The long-rumored changing of the guard at VMware finally took place last week and with it came down a stubborn strategic stance that was a big client dis-satisfier. Out went the ex-Microsoft visionary who dreamed of delivering a new "cloud OS" that would replace Windows Server as the corporate standard and in came a pragmatic refocusing on infrastructure transformation that acknowledges the heterogeneous reality of today's data center. 

 
Paul Maritz will move into a technology strategy role at EMC where he can focus on how the greater EMC company can raise its relevance with developers. Clearly, EMC needs developer influence and application-level expertise, and from a stronger, full-portfolio perspective. Here, his experience can be more greatly applied — and we expect Paul to shine in this role.

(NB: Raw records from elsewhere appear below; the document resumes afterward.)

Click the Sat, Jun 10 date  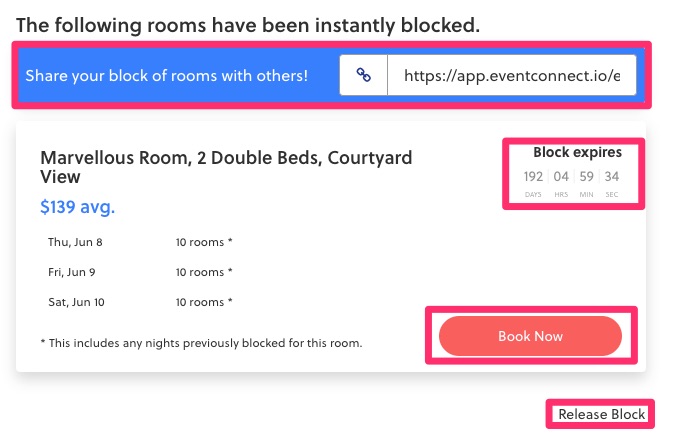coord(75,301)
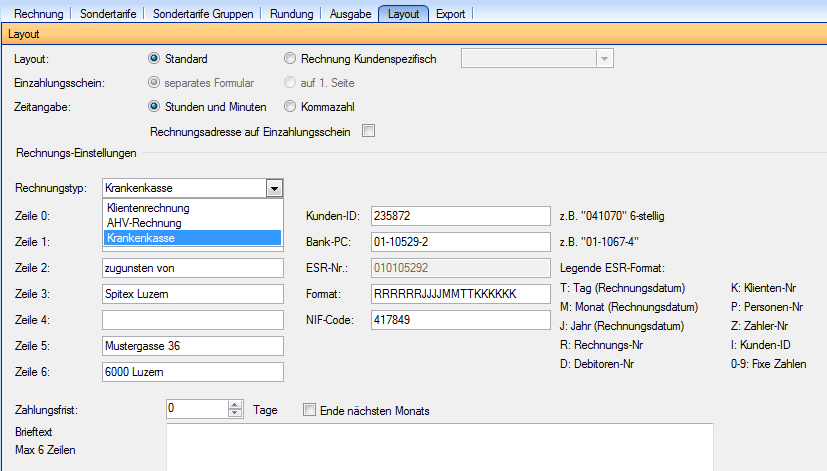Click the Bank-PC field
827x471 pixels.
click(x=459, y=242)
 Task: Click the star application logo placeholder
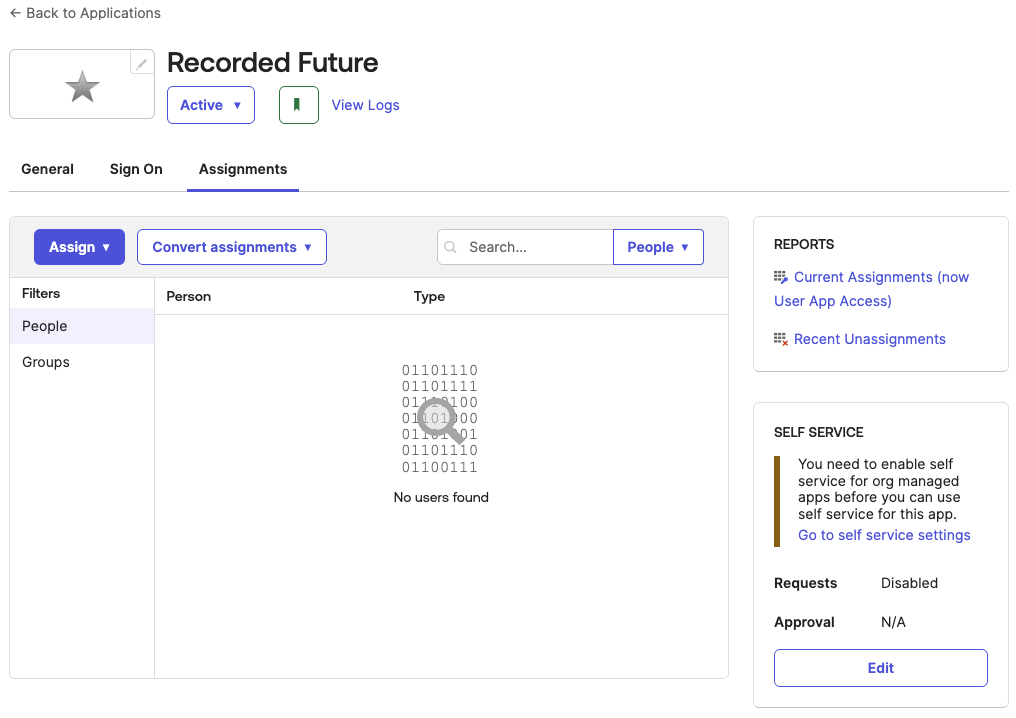pyautogui.click(x=82, y=88)
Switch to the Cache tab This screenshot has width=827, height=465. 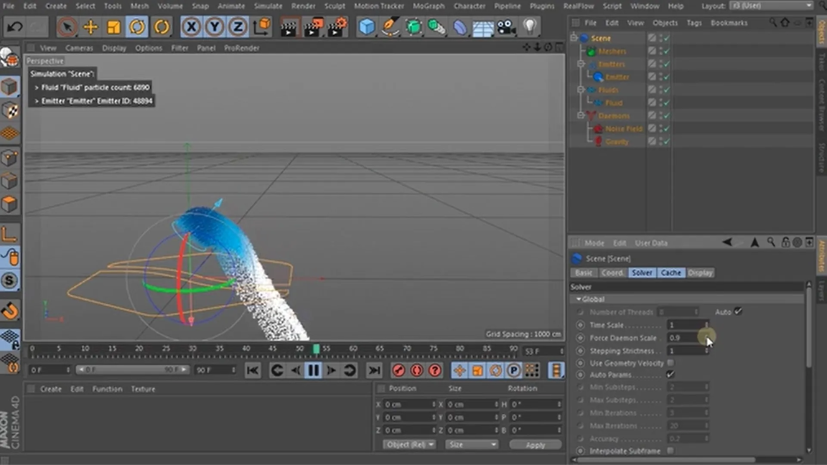point(671,272)
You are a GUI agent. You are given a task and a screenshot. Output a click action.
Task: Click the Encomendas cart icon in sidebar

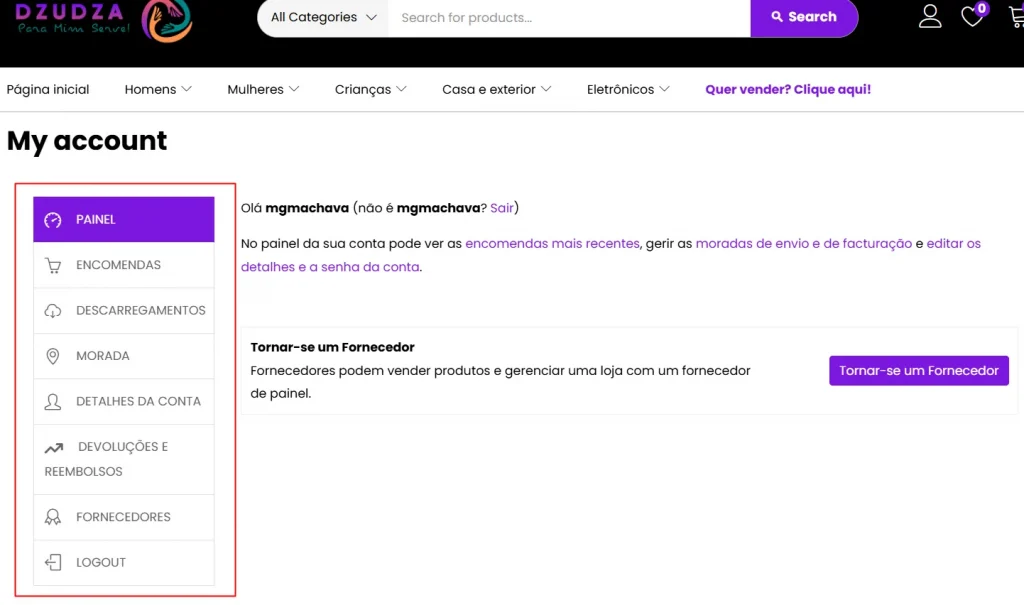(53, 266)
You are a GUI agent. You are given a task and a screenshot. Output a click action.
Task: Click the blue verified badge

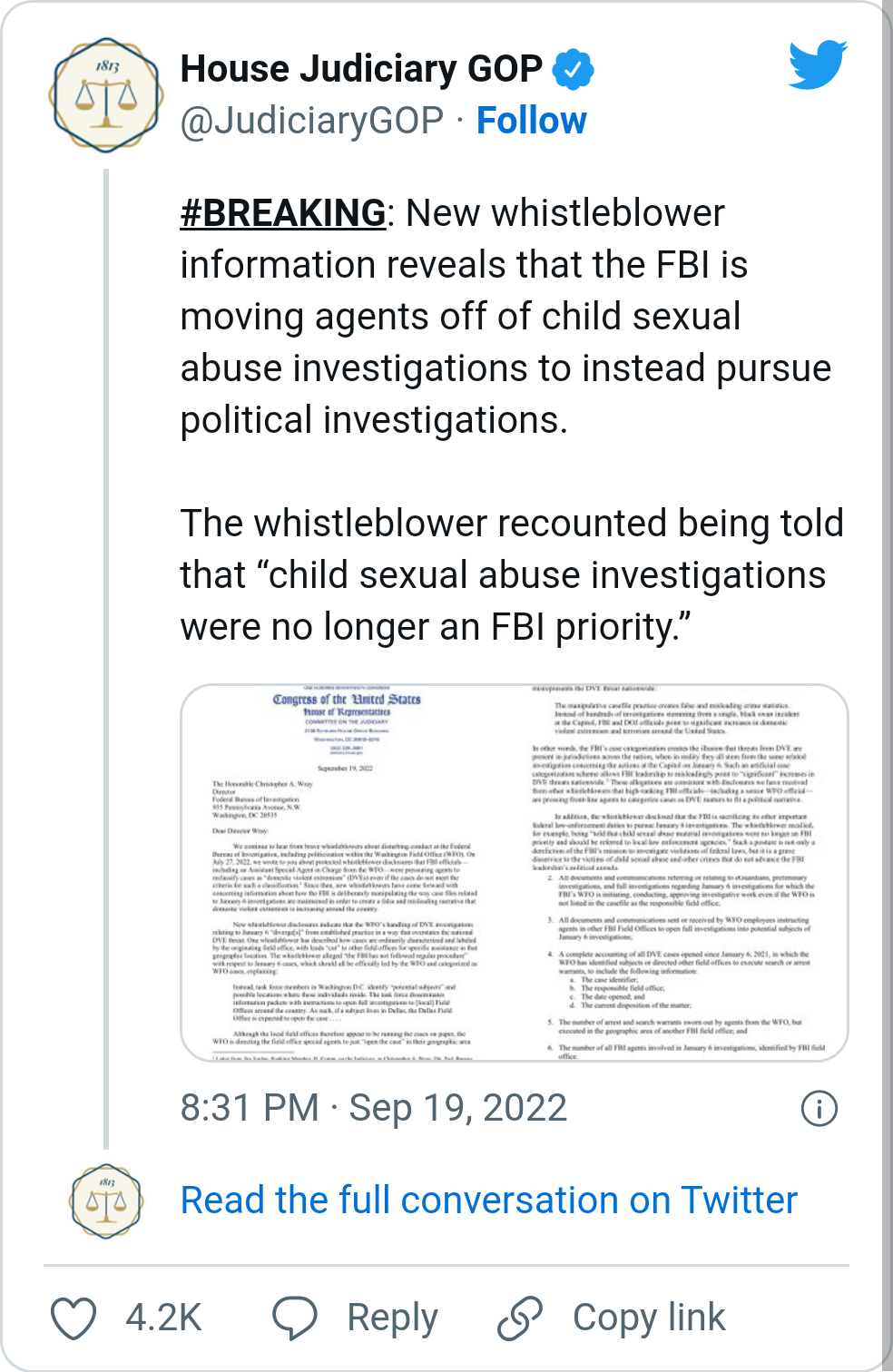coord(574,70)
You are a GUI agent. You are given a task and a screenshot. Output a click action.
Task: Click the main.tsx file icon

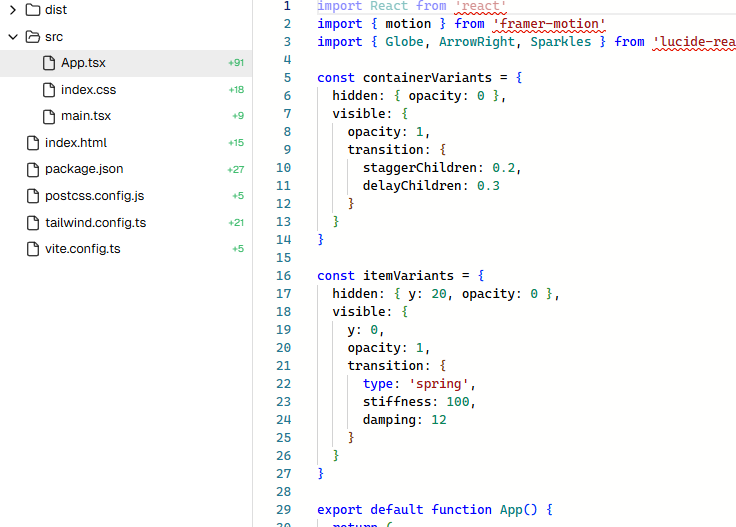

However, I wouldn't look to see him re-emerge as CEO of a new spin out of these assets. At heart, Paul is more a natural technologist and it's not clear all these assets would move out as one anyway. 
 
Pat Gelsinger's move into the VMware CEO role signals a need for refocus on holding share and increasing profits from the core data center infrastructure layer. The CloudFoundry announcement last year and the strategy to create a new vertically integrated platform from infrastructure up through middleware was taking longer to gain traction than expected. It was also muddying VMware's traditionally strong infrastructure virtualization story — right when they could least afford it. Microsoft, Oracle, Citrix, and other virtualization management vendors and of course the public IaaS market were all capitalizing on this with maturing infrastructure virtualization stories and pushed for enterprises to create islands of hypervisors and thus breaking the VMware stronghold.
 
At the same time, enterprises have been voicing strong concerns about VMware lock-in. The result was more push-back by customers on long-term enterprise agreements with VMware and a reluctance to commit to VMware-only management stacks. When every competitor is touting their heterogeneity, it was becoming increasingly hard for VMware to convince customers that a single-vendor virtualization strategy was a long term bet worth making.
 
Meanwhile, vCloud Director has been struggling, as customers remain unprepared (from an operational maturity perspective) to deploy and manage a private cloud. Through discussions with Forrester enterprise clients we found more customers had purchased vCloud Director as part of their VMware enterprise license renewal but had not deployed it in production. 
 
These struggles hadn't yet shown up in the quarterly results because overall growth of the VMware footprint has masked this issue. But EMC clearly saw this and knew the time was right to make a change. 
 
vCloud Director will now be positioned less as a pure cloud solution and more as a tool for constructing a Software-Defined Data Center or the mechanism for carving out pools of resources, cloud and non-cloud. Thus attempting to expand its today-relevance for those who still aren't ready for a cloud. Gelsinger said to expect vCloud Director to be the spotlight product at VMworld next month. 
 
Where does heterogeneity come in? Not within vCloud Director, nor from their increasingly successful vCenter Operations Manager suite (formerly Integrien). Heterogeneity comes through the acquisition of DynamicOps which will be positioned as a workload management tools lying above the aforementioned tools and letting customers manage complex workload deployments to physical, virtual (vSphere and other hypervisors) and cloud environments. VMware will have to work very hard to sell customers on this story: prior to the acquisition, DynamicOps was positioned as a cloud-builder competing directly with vCloud Director.
 
So what does this strategic change mean for Forrester clients?
 
  • For I&O Professionals — This is good news as it means a refocusing of VMware on its core value: infrastructure transformation. No more cloud OS and middleware distractions. Gelsinger brings more than 30 years of experience in infrastructure technology and strong relationships with the leading hardware manufacturers on whom VMware has strong dependencies for its go to market. 
 
  • For AD&D Professionals — This change puts the SpringSource assets somewhat in limbo, as well as the CloudFoundry PaaS layer. The refocusing on the infrastructure layer bucks a trend in cloud computing we are seeing on the public side, where the IaaS/PaaS layers are coming together (SFDC, AWS, MS, Google). However, it's likely VMware sees OpenStack as more of the threat. However, I'd only paint this as a pause, as EMC clearly has bigger plans for its developer-relevant assets and we don't expect a big delay before these plans are revealed. 
 
  • For CIOs — This is good news, especially due to the heterogeneity statement. It signals less lock-in and greater alignment with the realities of most corporate data centers which are evolving into hybrid environments. If you have been worried about VMware lock-in, this is a good sign you shouldn't let those worries keep you up at night.
 
Dave Bartoletti contributed to this report.